Interface element records:
__________________________________________________

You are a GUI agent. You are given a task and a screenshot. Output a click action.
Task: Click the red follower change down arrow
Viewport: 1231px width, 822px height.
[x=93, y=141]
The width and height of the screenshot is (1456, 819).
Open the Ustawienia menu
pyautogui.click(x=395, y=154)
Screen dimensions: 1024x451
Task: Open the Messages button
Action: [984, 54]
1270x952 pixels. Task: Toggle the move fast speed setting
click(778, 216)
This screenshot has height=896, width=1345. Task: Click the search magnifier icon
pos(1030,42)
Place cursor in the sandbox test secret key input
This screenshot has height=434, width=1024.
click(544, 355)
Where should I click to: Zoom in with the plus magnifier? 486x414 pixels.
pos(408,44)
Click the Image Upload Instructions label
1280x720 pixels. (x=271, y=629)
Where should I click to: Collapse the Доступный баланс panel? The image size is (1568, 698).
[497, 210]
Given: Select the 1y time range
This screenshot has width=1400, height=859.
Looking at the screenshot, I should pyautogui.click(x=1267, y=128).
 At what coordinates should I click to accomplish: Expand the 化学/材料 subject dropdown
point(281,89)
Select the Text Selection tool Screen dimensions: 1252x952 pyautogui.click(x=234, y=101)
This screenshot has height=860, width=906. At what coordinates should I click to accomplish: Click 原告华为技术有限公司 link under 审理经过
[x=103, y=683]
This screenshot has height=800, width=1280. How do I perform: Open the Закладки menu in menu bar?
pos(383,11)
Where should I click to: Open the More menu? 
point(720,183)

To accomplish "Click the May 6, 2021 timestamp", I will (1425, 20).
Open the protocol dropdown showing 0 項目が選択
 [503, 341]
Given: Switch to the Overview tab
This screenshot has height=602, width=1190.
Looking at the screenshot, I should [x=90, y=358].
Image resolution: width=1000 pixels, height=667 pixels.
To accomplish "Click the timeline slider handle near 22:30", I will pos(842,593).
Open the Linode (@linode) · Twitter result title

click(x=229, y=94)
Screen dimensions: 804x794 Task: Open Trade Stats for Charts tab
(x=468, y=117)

__________________________________________________

• _Your instructions_
Rewrite the items from the line with "Where should I click to: Zoom" up to and including the line with "Select the Text", changing "dropdown" to "menu" and leaving everything else as it is.

• _Written answer_
Where should I click to: Zoom in with the plus magnifier? 486x414 pixels.
pos(408,44)
Click the Image Upload Instructions label
1280x720 pixels. (x=271, y=629)
Where should I click to: Collapse the Доступный баланс panel? The image size is (1568, 698).
[497, 210]
Given: Select the 1y time range
This screenshot has width=1400, height=859.
Looking at the screenshot, I should pyautogui.click(x=1267, y=128).
 At what coordinates should I click to accomplish: Expand the 化学/材料 subject menu
point(281,89)
Select the Text Selection tool Screen dimensions: 1252x952 pyautogui.click(x=234, y=101)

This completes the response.